Wie alles Geld können auch die 4,6 Billionen EURO, die für die Rettung des Finanzsektors zur Verfügung stehen – so wie Barroso formulierte –, auch hier nur einmal ausgegeben werden. Sie fehlen somit u. a. in der Bildungsinfrastruktur wie Kindergärten, Schulen und Universitäten, im Kampf gegen den Klimawandel in der Armutsbekämpfung bzw. in der Technologie – und Wirtschaftsförderung . Dies wollen wir nicht mehr hinnehmen. Wir können es uns auch definitiv nicht mehr leisten…
Das ein Steuern mit Steuern auch für eine Kommune wie Leipzig wichtig und notwendig ist, zeigt ein Blick auf die Entwicklung des Haushaltes der Stadt von 1995 bis 2010. Dieser sank im genannten Zeitraum real (also nach Abzug der Inflationsrate) auf ca. 3/4 des ursprünglichen Gesamtvolumens. Die Folge: Ein immer enger werdender Handlungsspielraum der Kommune. Dazu kommen dann die bekannten Risiken u. a. aus den CBL- und CDO-Geschäften für die Stadt Leipzig.
Meine Damen und Herren,
bisher haben parteiübergreifend 14 Städte und Kommunen sowie u. a. der Vorsitzende des Deutschen Städte- und Gemeindetages und OBM von München, Christian Ude, ihre Unterstützung zugesagt.

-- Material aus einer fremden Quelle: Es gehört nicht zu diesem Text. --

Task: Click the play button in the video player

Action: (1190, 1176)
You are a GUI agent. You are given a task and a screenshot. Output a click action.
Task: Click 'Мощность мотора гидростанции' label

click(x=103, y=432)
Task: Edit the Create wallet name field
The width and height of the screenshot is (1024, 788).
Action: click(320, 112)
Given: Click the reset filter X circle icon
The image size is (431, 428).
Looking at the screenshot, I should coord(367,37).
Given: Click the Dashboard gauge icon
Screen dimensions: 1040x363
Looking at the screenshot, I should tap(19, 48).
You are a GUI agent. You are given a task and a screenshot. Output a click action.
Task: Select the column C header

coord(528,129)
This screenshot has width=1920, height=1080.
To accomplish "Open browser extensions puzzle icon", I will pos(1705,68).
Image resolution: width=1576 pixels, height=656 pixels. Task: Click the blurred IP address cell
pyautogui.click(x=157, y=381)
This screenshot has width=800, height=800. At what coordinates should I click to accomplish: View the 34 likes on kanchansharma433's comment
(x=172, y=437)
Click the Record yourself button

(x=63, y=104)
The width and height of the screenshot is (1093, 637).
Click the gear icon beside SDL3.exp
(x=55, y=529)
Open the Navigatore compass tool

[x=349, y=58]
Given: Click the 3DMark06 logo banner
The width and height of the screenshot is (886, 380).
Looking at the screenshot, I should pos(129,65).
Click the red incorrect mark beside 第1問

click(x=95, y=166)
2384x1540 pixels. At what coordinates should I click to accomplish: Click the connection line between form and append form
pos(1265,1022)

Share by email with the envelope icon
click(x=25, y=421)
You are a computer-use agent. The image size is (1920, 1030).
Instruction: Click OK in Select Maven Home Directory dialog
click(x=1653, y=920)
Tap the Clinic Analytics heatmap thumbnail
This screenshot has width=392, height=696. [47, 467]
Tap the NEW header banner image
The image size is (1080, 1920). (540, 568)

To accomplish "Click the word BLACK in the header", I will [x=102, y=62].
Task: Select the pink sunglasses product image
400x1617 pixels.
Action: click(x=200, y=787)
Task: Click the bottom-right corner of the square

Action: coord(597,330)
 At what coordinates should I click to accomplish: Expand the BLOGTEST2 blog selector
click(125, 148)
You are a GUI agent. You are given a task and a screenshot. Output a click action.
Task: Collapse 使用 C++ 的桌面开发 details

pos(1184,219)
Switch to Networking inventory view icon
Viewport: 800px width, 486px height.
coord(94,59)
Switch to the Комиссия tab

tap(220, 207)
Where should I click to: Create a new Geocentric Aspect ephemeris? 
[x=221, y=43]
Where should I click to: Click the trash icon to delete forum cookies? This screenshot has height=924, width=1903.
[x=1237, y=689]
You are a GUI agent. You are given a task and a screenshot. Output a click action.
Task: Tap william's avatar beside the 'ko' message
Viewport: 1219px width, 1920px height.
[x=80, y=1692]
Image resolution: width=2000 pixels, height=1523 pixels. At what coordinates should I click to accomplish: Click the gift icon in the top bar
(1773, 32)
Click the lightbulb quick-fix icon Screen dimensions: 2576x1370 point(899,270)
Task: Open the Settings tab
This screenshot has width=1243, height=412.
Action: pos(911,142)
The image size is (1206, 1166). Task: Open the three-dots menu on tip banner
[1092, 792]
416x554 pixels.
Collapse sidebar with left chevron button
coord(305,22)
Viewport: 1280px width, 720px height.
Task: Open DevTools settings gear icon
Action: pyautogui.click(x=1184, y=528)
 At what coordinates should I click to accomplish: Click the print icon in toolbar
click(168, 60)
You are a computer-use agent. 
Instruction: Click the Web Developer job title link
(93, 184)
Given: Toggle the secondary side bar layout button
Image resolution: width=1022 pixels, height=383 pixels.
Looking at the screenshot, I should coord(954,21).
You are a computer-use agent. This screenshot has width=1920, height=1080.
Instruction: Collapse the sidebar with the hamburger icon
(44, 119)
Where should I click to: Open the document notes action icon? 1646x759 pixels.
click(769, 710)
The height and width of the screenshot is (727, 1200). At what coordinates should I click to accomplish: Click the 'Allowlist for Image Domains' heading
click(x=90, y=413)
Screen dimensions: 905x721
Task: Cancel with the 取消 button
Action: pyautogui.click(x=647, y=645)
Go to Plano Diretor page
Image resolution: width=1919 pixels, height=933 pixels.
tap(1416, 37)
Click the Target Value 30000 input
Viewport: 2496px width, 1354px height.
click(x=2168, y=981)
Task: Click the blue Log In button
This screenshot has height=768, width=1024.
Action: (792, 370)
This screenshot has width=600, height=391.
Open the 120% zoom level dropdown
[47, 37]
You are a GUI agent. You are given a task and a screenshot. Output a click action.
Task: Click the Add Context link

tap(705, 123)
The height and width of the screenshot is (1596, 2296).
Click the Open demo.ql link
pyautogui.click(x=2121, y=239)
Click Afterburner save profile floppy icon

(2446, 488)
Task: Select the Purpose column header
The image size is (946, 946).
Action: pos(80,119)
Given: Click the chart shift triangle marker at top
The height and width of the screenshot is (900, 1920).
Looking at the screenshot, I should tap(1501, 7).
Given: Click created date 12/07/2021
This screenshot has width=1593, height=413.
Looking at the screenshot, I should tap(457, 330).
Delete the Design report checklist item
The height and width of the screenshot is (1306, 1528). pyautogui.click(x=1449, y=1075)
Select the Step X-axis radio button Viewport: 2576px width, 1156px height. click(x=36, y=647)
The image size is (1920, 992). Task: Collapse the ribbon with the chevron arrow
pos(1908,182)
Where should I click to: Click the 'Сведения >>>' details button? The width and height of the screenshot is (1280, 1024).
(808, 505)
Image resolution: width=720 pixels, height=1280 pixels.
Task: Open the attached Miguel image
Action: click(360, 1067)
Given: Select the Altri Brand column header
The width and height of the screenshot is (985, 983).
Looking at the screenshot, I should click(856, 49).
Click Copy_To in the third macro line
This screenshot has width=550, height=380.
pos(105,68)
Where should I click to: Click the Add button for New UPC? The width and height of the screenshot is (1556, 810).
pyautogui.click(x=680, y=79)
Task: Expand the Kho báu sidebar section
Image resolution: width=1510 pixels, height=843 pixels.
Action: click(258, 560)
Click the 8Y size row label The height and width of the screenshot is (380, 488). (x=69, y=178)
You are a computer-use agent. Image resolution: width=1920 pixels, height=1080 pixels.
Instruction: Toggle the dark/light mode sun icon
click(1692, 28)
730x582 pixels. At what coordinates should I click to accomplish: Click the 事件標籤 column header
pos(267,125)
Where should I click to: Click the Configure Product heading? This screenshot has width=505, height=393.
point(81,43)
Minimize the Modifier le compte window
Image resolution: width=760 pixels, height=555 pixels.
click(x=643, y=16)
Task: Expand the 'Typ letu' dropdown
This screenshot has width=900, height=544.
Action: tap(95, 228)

SPD, CSU, Bündnis 90/Die Grünen, Linke Liste und die ÖDP im Stadtrat von Nürnberg haben ihre Zustimmung u. a. mit den folgenden Worten verbunden:
„Eine Steuer, die langfristige Investitionen belohnt, hoch spekulative … aber erschwert, ist das richtige Mittel zum Schutz der Wirtschaft, des Staates und der Kommunen…“
Lassen Sie uns mit einer Zustimmung zu dem Antrag den Druck auf unsere Parlamentarier sowie den Regierenden in Berlin und Brüssel für die Einführung der Transaktionssteuer erhöhen…
Rede zum Antrag A 158 "Unterstützung der Kampagne „Steuer gegen Armut“ – Transaktionssteuer". Er wurde angenommen.